Et tandis qu'il peut naviguer plus loin que ces trois dernières années, il est toujours bien en deçà des limites fixées par les Accords d'oslo. Abou Marzouk dit que le Hamas a insisté pour que les pêcheurs soient autorisés à pêcher jusqu'à 20 milles nautiques de la côte, la limite fixée par Oslo, mais Israël a refusé, n'acceptant que six milles marins. Cette question était également à l'ordre du jour des discussions du Caire, dit-il, ajoutant que le Hamas insiste sur les limites d'Oslo.


Cultiver près de la clôture

Les agriculteurs qui peuvent désormais se rendre sur leurs terres près de la clôture frontalière sont aussi contents. Sur le bord oriental de la Bande de Gaza, Nabil Abou al-Qumboz est parvenu pour la première fois samedi depuis cinq ans à atteindre sa ferme, qui longe Israël.

« Je me suis senti à la fois heureux et triste. Je me suis senti heureux parce que j'ai pu finalement marcher sur mes terres, et je me suis senti triste lorsque j'ai découvert qu'elles étaient totalement détruites », dit-il. Les terres de M. Abou al-Qumboz sont situées dans la zone tampon, une bande de terres le long de la frontière qui a avalé environ 30% des terres agricoles de Gaza. Jusqu'au cessez-le-feu, les soldats israéliens stationnés le long de la frontière tiraient souvent sur quiconque pénétrait dans la zone tampon.

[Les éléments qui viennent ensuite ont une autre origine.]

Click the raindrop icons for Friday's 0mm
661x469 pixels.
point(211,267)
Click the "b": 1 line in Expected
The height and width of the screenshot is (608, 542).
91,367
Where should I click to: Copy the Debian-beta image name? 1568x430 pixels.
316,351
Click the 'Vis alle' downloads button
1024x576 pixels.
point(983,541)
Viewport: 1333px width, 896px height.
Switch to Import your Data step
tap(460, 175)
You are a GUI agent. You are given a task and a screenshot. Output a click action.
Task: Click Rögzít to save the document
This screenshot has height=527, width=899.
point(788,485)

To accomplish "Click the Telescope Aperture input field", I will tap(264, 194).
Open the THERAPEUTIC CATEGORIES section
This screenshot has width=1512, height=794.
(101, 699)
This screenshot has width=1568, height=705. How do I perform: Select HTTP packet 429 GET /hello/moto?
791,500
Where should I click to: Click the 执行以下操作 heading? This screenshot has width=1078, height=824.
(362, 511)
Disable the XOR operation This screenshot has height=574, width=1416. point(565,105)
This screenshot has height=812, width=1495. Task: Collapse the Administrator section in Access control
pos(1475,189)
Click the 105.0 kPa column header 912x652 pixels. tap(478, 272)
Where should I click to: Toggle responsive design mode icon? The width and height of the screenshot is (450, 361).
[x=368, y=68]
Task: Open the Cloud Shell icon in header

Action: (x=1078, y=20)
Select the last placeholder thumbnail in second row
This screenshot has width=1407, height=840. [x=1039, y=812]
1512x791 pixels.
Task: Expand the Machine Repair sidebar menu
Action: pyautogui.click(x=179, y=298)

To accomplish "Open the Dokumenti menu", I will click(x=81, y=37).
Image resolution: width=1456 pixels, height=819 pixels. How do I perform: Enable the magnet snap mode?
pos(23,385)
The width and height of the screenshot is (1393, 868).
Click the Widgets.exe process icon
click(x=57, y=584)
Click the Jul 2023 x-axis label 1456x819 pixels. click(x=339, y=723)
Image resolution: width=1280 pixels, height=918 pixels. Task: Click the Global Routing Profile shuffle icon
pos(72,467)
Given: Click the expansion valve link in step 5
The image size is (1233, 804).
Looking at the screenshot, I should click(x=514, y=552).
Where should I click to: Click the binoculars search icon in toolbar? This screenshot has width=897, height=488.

« Ces terres étaient comme un paradis. Elles étaient vertes et propres, à présent elles sont stériles et désertée », dit Abou al-Qumboz. « Mais le les cultiverai et les rendrai encore plus belle qu'avant ».

Ces terres agricoles étaient sa seule source de revenus pour sa famille, dit-il, et il est pressé de les reprendre. « Lorsque Israël nous a interdit d'y pénétrer [sur ces terres], nous avons perdu cette source de revenus et la vie est devenue très misérable. J'espère que cette trêve se poursuivra parce que la guerre n'apporte que destruction et pauvreté ».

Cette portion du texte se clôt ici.